Tra le rovine del comunismo, uno spettro si aggira nei deserti di una generazione, e lì, tra edifici collassati, Olivia Lonsdale incarna ciò per Alex Williams è questo (nostro) sentire (il sentire di una intera generazione)
Cosa è questo essere nati troppo tardi? Questo sentire di essere nati troppo tardi? La sensazione di essere venuti dopo qualcosa… Ma questo guardare al passato come a un età dell’oro dai grandi momenti, delle grandi storiche conquiste – e nel film la parola ‘passato’ tuonerà e salirà come un mantra, ripetendosi come in un rituale magico– non tradurrà l’oblio in nostalgia, non guarderà esotico a un ritorno dello stesso; annullerà, bensì, l’idea stessa di futuro che in quegli anni amorevolmente vi si cucì per i nuovi arrivati. L’impossibilità di rapportarsi con questa linea del tempo, l’impossibilità di procedere verso un proprio generazionale futuro non lascia spazio se non al ripensare a quella passata idea di futuro. O accelerare, verso una densa automazione del presente.

Metahaven e Rob Schröder, alternano, in un lapidario video-essay (con contributi teorici di Nick Srnicek, Alex Williams e colonna sonora di Laurel Halo) una diagnosi-collage con immagini di repertorio (da archivi you tube sino a sciolte riprese della base aerea croata) porzioni di fiction di quello scorrere che è Olivia Lonsdale, aprendo addosso apocalittici paesaggi di liquefazione digitale. Queste le nostre antichità, questo il nostro classico e queste le nostre rovine.

Un commosso Füssli costernato difronte alla grandezza dell’antico o quell’atteggiamento piranesiano di scavare e ritrovare l’origine archeologica delle cose ripensandone l’immaginario; un viandante, un pellegrino che indugia tra distruzioni od occupazioni ricostruendo costumi e funzioni, fasti, vanità. Ma qui nessuna feconda melanconia; voci recitano come salmi (e tra salmi) la fine di un mondo e di una vita e accompagnano tra rovine e cose morte, sommandosi in una devastante contemplazione di resti di città rase al suolo, di strumenti per il riconoscimento facciale, di dispositivi per il controllo, selfie estremi, make up tutorial… La guerra al terrore ci ha preparati alla normalizzazione della crisi, a uno stato di emergenza diffuso e perpetuo, tanto che –per continuare a citare Fischer- è più semplice immaginare la fine del mondo che la fine del capitalismo (e a tal rigore, riporta la celebrazione della distruzione dello spazio pubblico quale requisito d’eccellenza del neoliberismo - ridisegnato splendidamente in Children of Men di Cuarón: il mondo non finisce con una esplosione, ma lentamente sgretola via. La fine è già adesso).
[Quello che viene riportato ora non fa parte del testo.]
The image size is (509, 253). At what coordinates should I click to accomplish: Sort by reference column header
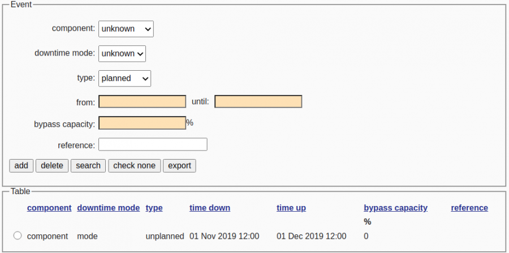point(469,208)
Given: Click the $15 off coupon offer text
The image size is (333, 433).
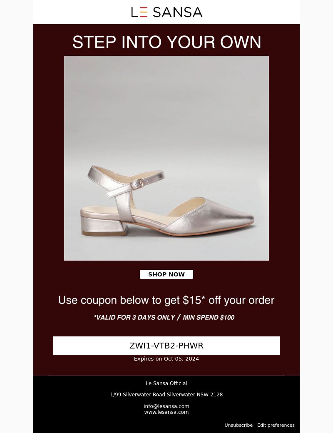Looking at the screenshot, I should pyautogui.click(x=166, y=300).
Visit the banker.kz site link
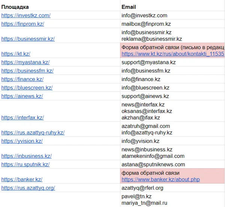Image resolution: width=225 pixels, height=207 pixels. pyautogui.click(x=22, y=179)
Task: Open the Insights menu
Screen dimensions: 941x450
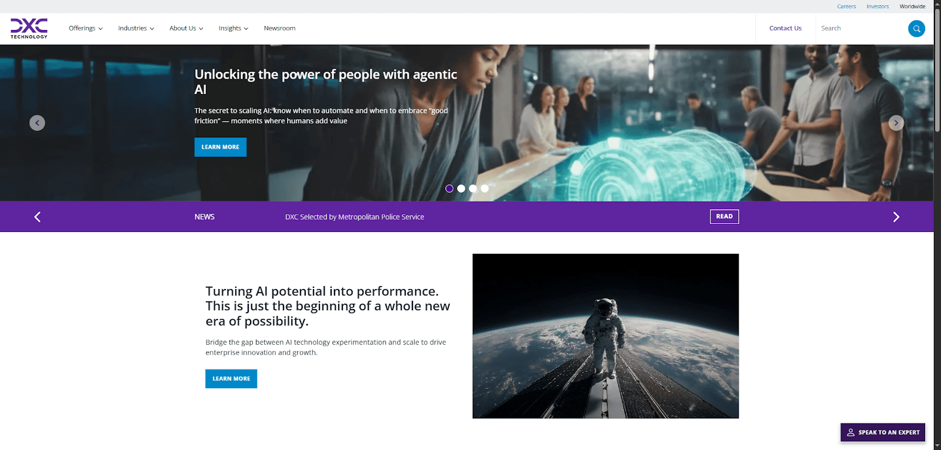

Ma Possessed insiste sul fallimento del futuro, sulle aspettative mitologiche costruite negli anni sull’idea dello stesso, sull’effetto che il processo di digitalizzazione ha avuto sui nostri volti, sui nostri corpi, sui nostri pensieri, sterilizzando e creando un nuovo sentire, un nuovo percepire, una nuova, irreversibile idea di sicurezza, capillare, entro i nostri passi, entro la nostra epidermide. Nuovi scudi, nuove corazze, una nuova iconografia, una nuova vanità, una nuova comunicazione: una nuova lingua? Una lingua guardata, masticata, condivisa. Una lingua morta.

Un diario di viaggio di un grandtourista del futuro sul mito di questa rovina che è il reale. Diremmo, su quel fantasma che è il nostro presente.